▸ **Work request**
Check each line of the listing for the word "menu" and report the ones that have it.

Start of Exercise materials

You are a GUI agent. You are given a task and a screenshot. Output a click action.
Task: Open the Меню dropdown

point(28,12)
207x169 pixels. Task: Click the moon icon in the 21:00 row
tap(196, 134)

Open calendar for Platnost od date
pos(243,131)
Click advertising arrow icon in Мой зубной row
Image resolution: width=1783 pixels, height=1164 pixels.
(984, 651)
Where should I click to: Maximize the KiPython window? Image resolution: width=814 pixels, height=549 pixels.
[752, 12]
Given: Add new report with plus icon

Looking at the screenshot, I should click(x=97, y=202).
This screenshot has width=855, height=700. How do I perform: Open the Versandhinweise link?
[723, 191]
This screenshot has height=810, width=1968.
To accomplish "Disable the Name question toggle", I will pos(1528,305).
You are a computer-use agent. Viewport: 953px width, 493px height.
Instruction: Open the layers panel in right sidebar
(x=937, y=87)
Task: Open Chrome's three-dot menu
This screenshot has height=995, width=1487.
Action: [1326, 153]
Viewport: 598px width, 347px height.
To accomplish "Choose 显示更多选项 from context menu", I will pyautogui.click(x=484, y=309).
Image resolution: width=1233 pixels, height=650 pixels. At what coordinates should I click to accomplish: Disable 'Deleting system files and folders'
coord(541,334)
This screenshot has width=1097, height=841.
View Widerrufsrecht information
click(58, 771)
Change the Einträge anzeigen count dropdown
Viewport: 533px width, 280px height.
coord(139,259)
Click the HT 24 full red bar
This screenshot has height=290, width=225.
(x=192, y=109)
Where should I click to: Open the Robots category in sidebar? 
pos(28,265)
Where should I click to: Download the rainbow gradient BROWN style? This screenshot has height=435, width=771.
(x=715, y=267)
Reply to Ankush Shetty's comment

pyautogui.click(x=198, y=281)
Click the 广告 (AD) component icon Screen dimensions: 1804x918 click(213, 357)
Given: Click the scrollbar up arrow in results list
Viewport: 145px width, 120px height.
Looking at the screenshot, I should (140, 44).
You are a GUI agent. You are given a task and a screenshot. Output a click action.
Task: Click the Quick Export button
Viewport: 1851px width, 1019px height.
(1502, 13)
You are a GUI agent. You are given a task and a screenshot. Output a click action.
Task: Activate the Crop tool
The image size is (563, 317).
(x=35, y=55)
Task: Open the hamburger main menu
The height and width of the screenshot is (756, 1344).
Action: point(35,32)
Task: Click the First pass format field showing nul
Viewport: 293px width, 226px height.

End of Exercise materials

▸ **Answer to the exercise**
Task: Open Chrome's three-dot menu
To accomplish "Choose 显示更多选项 from context menu", I will pyautogui.click(x=484, y=309).
Task: Open the hamburger main menu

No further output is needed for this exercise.